Document excerpt:
= Beginning of Section =

Scientific classification
- Kingdom: Plantae
- Clade: Tracheophytes
- Clade: Angiosperms
- Clade: Eudicots
- Clade: Asterids
- Order: Asterales
- Family: Asteraceae
- Genus: Bahiopsis
- Species: B. reticulata
- Binomial name: Bahiopsis reticulata (S.Watson) E.E.Schill. & Panero
- Synonyms: Viguiera reticulata S.Watson

= Bahiopsis reticulata =

- Genus: Bahiopsis
- Species: reticulata
- Authority: (S.Watson) E.E.Schill. & Panero
- Conservation status: G3
- Synonyms: Viguiera reticulata S.Watson

Species of flowering plant

Bahiopsis reticulata is a species of flowering plant in the family Asteraceae known by the common names netvein goldeneye and Death Valley goldeneye. It is native to the Mojave Desert of California and Nevada, where it grows in several types of dry desert habitat. Many of the populations are inside Death Valley National Park.

= End of Section =

List of tasks:
a. Say whether each statement agrees with the passage on Bahiopsis reticulata: (i) the plant is in the family Asteraceae; (ii) it is native to the Sonoran Desert; (iii) all of its populations are inside Death Valley National Park. Answer each with yes or no and quote the deciding words of the passage.
b. Continue the passage on Bahiopsis reticulata, starting after its last sentence.

Source material:
= Beginning of Section =

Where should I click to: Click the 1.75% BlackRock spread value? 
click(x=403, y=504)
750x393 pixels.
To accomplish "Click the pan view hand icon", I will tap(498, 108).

= End of Section =

Answer set:
a.
(i) Yes: "a species of flowering plant in the family Asteraceae"
(ii) No: "It is native to the Mojave Desert of California and Nevada"
(iii) No: "Many of the populations are inside Death Valley National Park."

b.
Bahiopsis reticulata is a tangled shrub with many slender stems covered in soft hairs and peeling bark. It easily exceeds one meter in height and width. The gray-green leaves are oppositely arranged on the lower stems and alternately on the upper. The leaf blades are generally oval with pointed tips and measure up to 9 centimeters long by 6.5 wide. They are deeply veined, coated in woolly hairs, and glandular but not shiny. The inflorescence is a cyme of sunflower-like flower heads borne on a hairy, leafless peduncle. The flower head has several yellow ray florets measuring up to 1.5 centimeters long. The fruit is an achene tipped with a pappus.